Jeremy Corbyn has been accused of endangering the future of the oil and gas industry and imposing a “tax on Aberdeen” after Labour unveiled plans to charge the sector £11billion to “pay the cost of the climate emergency”.
Mr Corbyn announced the windfall tax at the launch of his party’s manifesto in Birmingham yesterday, where he also vowed to take on the “vested interests” in society and invest heavily in public services.
Although the precise mechanism for taxing the oil and gas sector remains unclear, Labour denounced the industry for not paying sufficient taxes during the North Sea boom of the 1990s and 2000s.
Its manifesto stated: “The Conservatives allowed the proceeds of North Sea oil to be squandered on tax cuts for the richest and captured in profits for the few, instead of investing them in our future.”
Mr Corbyn said: “We can no longer deny the climate emergency, we can see it all around us. A Labour government will ensure the big oil and gas corporations that profit from heating up our planet will shoulder and pay their fair share of the burden with a just transition tax.”

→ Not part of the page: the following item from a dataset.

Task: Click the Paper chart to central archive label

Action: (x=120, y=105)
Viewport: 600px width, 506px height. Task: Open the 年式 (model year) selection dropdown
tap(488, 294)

Shadow chancellor John McDonnell was later asked if the plan was “just a tax on Aberdeen”, but he denied the suggestion.
He added: “No, it’s a tax for Aberdeen because all that money will go on investing in the jobs that people need in the just transition from fossil fuels to renewable.
“It will be the biggest investment Scotland has seen in generations, £100billion and more, all for the Scottish people to make sure their economy will thrive.”
Industry body Oil and Gas UK (OGUK) said it would look closely at the proposals.
Gareth Wynn, of OGUK, said: “Any increase in tax rates will drive investors away and damage the long-term competitiveness of the UK’s offshore oil and gas industry, threatening jobs and future tax revenues and needlessly damaging the UK economy.”
Colin Clark, Tory candidate for Gordon, said: This election could prove critical for the future of the North Sea oil and gas industry.
“Labour’s windfall tax would threaten more than 100,000 jobs in Scotland – many of which are based in and around Aberdeen.
“All SNP candidates in the north-east must now make clear that any deal they are plotting with Corbyn must exclude a plan to sell out Scotland’s oil and gas industry.”
Labour’s 105-page manifesto also set out plans for what it said was the “largest scale investment programme in modern times” to fund jobs and industries in the future.
The manifesto stated that a Labour government would “re-write the rules of the economy” by taxing “those at the top” to properly fund public services.
It would reverse cuts to public sector pay with above-inflation wage rises year-on-year, paid for by an increase in taxes for those earning more than £80,000 while freezing rates for everyone else.
Labour is also pledging to embark on a council and social housing “revolution” by constructing up to 150,000 homes a year in what the party describes as the biggest building programme in decades.